I have heard of notoriously long traffic jambs along the narrow coast-hugging roads along the French riviera, but we did not encounter any of these even though we were there in the summer months.

A parking garage sits under this splash plaza at the Promenade du Paillon in the heart of Nice, France. (Photo by Michael Huston)

Ample parking in city centers

One of my concerns leading into this trip was whether we were going to be able to drive right into the heart of cities and find parking. Some of our stops were just for a few hours, so we could not rely on hotel parking. As a planner, parking is one of the most frustrating realities of the modern city – you can’t live with it, and you can’t live without it (well, you can, but most people think you can’t).

Surprisingly, we found it easy to find public parking in virtually every city that we entered.
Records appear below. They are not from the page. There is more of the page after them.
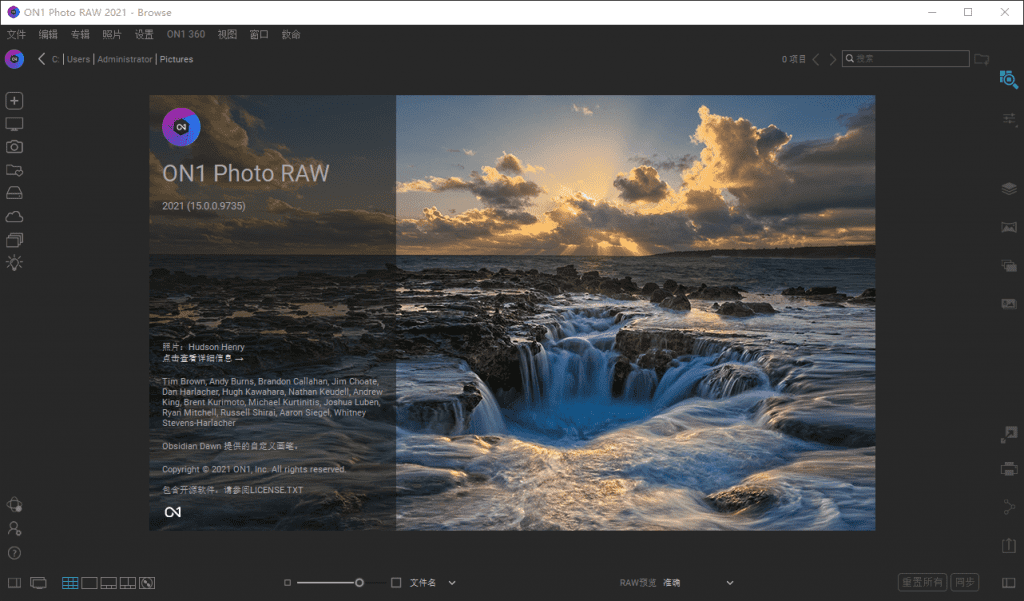This screenshot has width=1024, height=601.
Task: Enable the grid thumbnail view mode
Action: point(70,583)
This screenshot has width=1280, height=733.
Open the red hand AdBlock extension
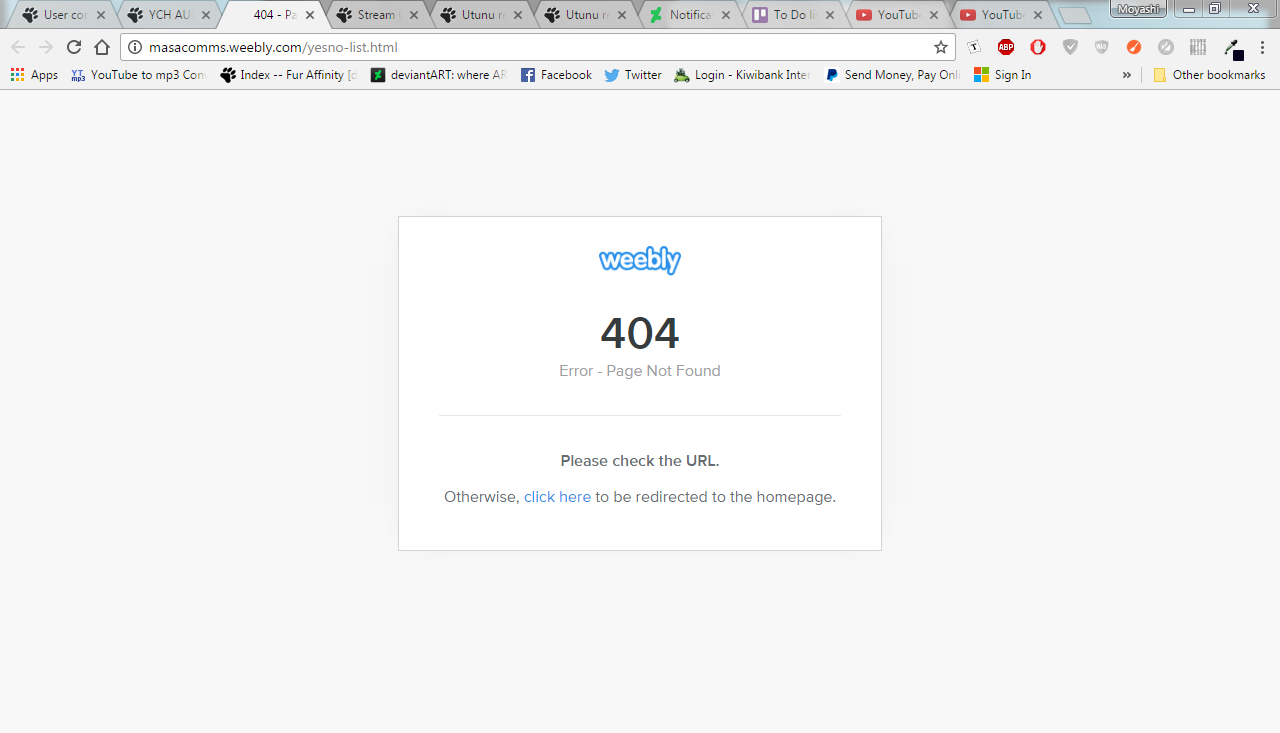coord(1038,47)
Typically, there would be digital signs directing the driver to one of several public parking facilities showing the number of spaces available in each. Of course, the parking was not free, but it seemed reasonable given that we were parking in the heart of tourist destinations. Nearly all of the parking was underground. To my astonishment, you can even drive right into super dense and horizontally-challenged Monaco and find parking! The best part, once you are parked, there was no need of a car as the city centers were made for pedestrians.

At left, a well-contained “Autogrill” service area we stopped at just south of Milan. The restaurant spanned over the highway like a bridge. At right, a typical highway exit in Georgia that could be anywhere in the U.S. The highway-oriented commercial development bleeds out into the surrounding area in the form of asphalt-dominated sprawl. (Images from Google.Earth)
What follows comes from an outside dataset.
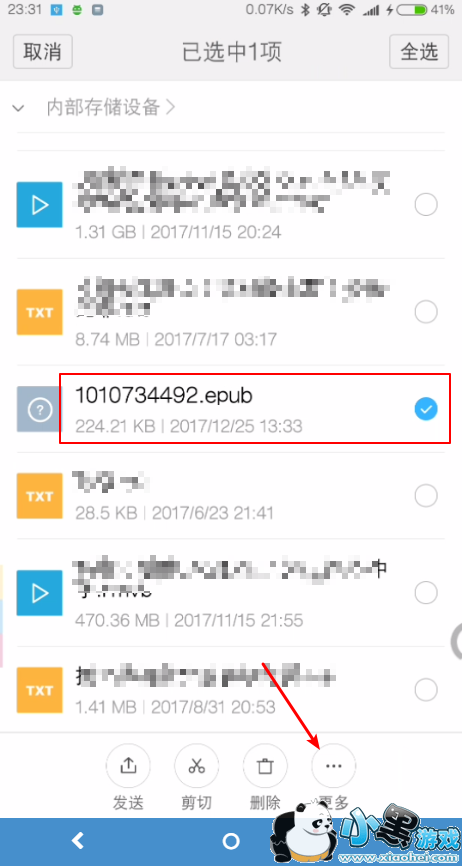The height and width of the screenshot is (866, 462).
Task: Open the 内部存储设备 breadcrumb
Action: (x=110, y=107)
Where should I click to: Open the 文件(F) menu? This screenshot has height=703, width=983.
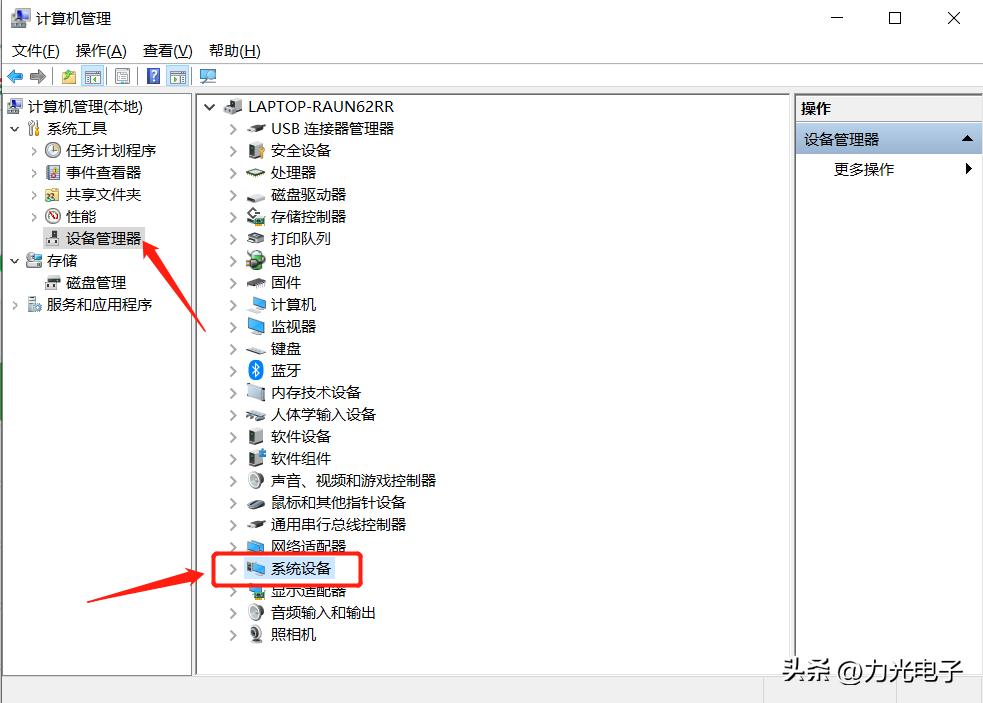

Service areas help contain highway sprawl

Service areas may not be so beautiful or pleasant but count me as a fan when you are on a long journey and don’t have time to stop for some local culture and cuisine. These auto-stops serve as rest stop, restaurant, and gas station. While they may not offer as many choices as our typical interstate commercial strips with their abundant choices of fast food and competing gas stations, they are efficient and convenient for the traveler. Further, they better contain the highway-oriented commercial uses to a smaller footprint, thereby reducing the sprawl-inducing development normally associated with an interstate highway exit. Some will see an economic disadvantage to controlling highway development.

Fewer ugly commercial corridors

If you were to exit an interstate and drive into a city in the U.S, you would most likely encounter miles of ugly commercial strip development before you reached the “good parts.” You know the roads – or “stroads” as they are sometimes called) - wide multi-lane thoroughfares, narrow sidewalks (if any at all), overhead utility lines, and the same fast food/gas station/drive through coffee shop/big and little box retail chains that are the same no matter where you go.
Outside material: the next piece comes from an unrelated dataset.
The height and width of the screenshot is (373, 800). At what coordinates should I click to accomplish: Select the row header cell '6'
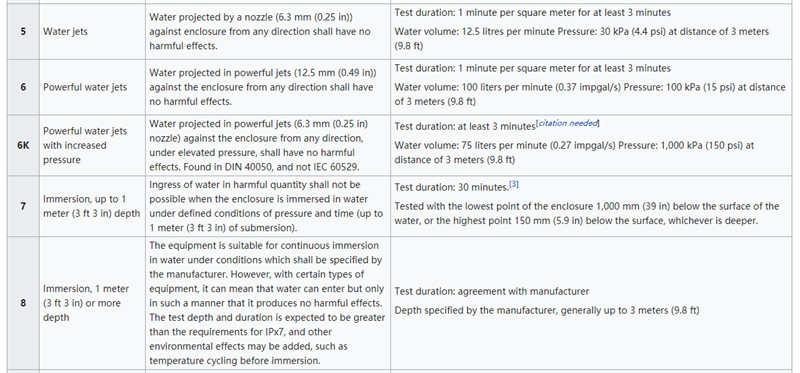tap(23, 87)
Driving in and out of the cities we visited, we did not encounter miles of ugly commercial strip development. Most roads were 2-3 lane with round-abouts at the intersections. “Sprawl” occurred in the form of commercial nodes that happened at key intersections. But the commercial development did not dominate the landscape in the way that sprawl dominates the U.S. suburban landscape. I have heard over and over again that “Europe has sprawl”, but it seemed to be much less than one would encounter when approaching cities of comparable size in the U.S.

In summary, here are my take-aways from my European road trip:

  • Round-abouts work very well (in the right locations)

  • If you want visitors to stop in your town center, provide parking that is easy to find and within walking distance of the center of activity

  • Highway service areas are a good alternative to highway sprawl

  • Let's stop zoning for endless, ugly, commercial strips

Our road trip comes to an end. This was taken just south of Paris in some random French village we spotted on the map. It made a great setting for a selfie with our trusty Renault Clio. That’s me on the right, and my friend (and French translator), Joel on the left.